Time to put a vax on the barbie?
Time to put a vax on the barbie?

Where the bloody hell are the vaccination ads?

One of the left's favourite jabs at the Prime Minister is that he is no real leader, but rather an empty suit - "Scotty from Marketing".

It's a cute line custom made for Twitter, but it ignores a simple truth.

Scott Morrison's government isn't all that great at marketing, particularly when it comes to what was supposed to be our ticket out of the pandemic: mass COVID vaccination.

Last January the government announced that it was going to spend $23.9 million on ads to encourage Australians to get the jab.

Raise your hand if you can remember seeing one, or what it said.

Because rather than messaging to educate and encourage, the federal health department has produced a series of snoozy lectures and animations that make in-flight safety videos (remember those?) seem as exciting as Braveheart.

 

A still from the Australian Government's COVID vaccination campaign
A still from the Australian Government's COVID vaccination campaign

Pretty ironic given that, as head of Tourism Australia 15 years ago, Morrison signed off on the catchiest tourism ads since Paul Hogan promised to "put another shrimp on the barbie for ya".

A Department of Health spokesman told me "the national COVID-19 vaccines campaign is continually being updated to respond to the specific stages of the rollout of the Australian vaccination program.

"It is tailored to how the needs of Australians in understanding the vaccination phases, eligibility and access."

But that's a big part of the problem.

 

Paul Hogan’s iconic
Paul Hogan’s iconic "Put another shrimp on the barbie" advertisement.

Instead of letting people know that it's their turn, the ads should get people who aren't yet eligible excited for it being their turn when it comes.

Of course, there have been other problems.
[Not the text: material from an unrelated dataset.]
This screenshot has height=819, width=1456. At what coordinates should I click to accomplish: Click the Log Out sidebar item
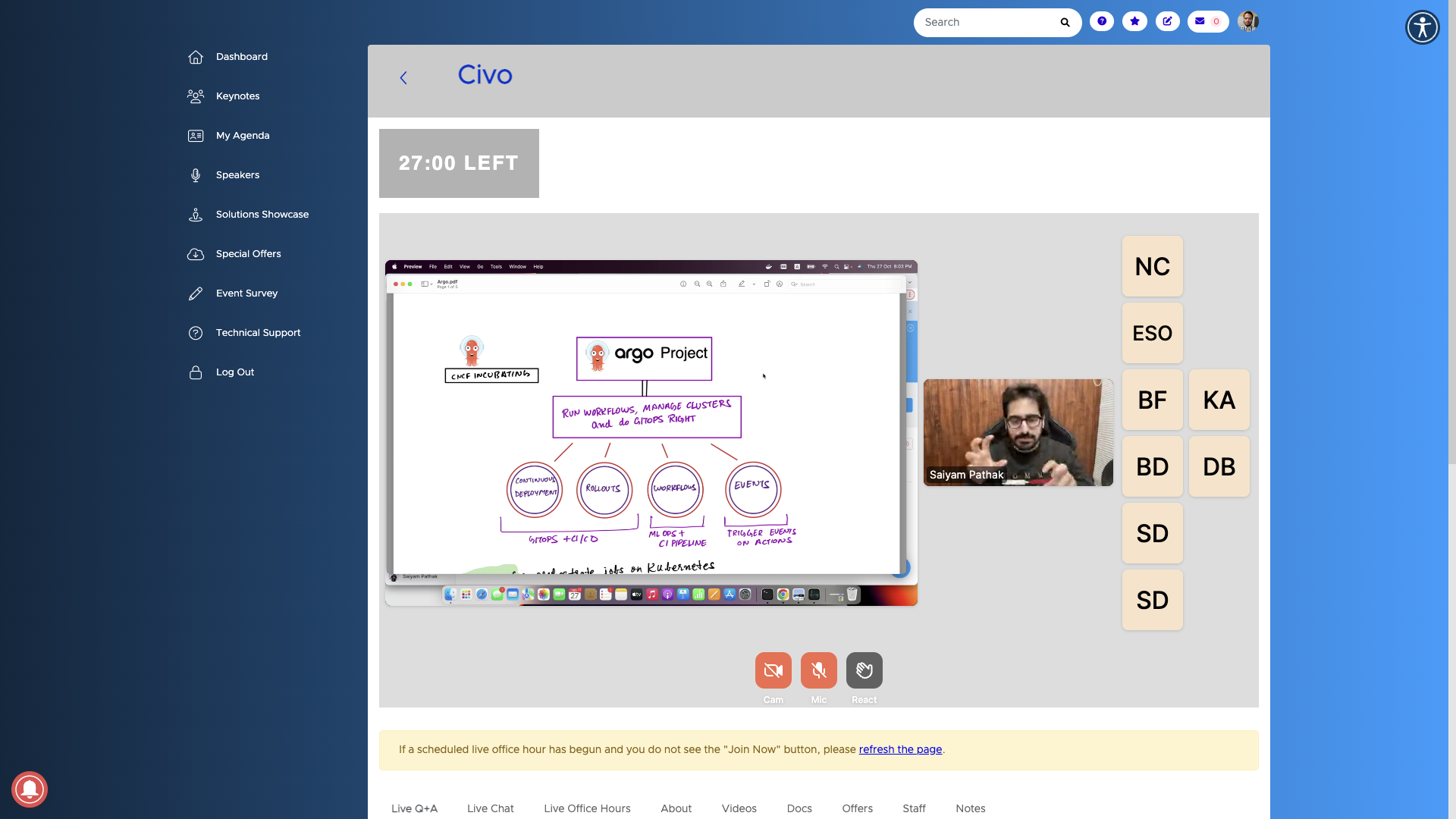point(235,372)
Health Minister Greg Hunt declaring that 100 per cent vaccination wouldn't guarantee travel surely raised the "what's the point?" factor in many minds.

So too the confused messaging around changing the advice around the AstraZeneca vaccine when it is far less risky than plenty of other medicines, including the Pill.

One ad exec told me the problem is that Australia's strategy with the vaccine rollout is to avoid offending anyone rather than to convince anyone.

"Australia's emphasis on eliminating risk extends to the campaign, but they don't realise the riskiest thing to do is to not take a risk.

 

Federal Health Minister Greg Hunt’s messaging has left many Aussies confused. Picture: NCA NewsWire / David Crosling
Federal Health Minister Greg Hunt’s messaging has left many Aussies confused. Picture: NCA NewsWire / David Crosling

"You can't bore people into changing their behaviour. They already have the facts, give them some emotion," he advises.

It shouldn't be that hard.

Some spots showing families reuniting at international air terminals, or game show contestants getting the flick when they wildly over-estimate vaccine risk, or a flashmob getting jabbed to Beethoven's Ode to Joy.

Anything but what we've got now.

We don't have to go as far as Singapore's all-singing, all-dancing jab ad extravaganza (well worth Googling), but if the country is ever going to get out of the era of snap lockdowns and shut borders, the government has to do a lot better job of selling vaccines - and their benefits.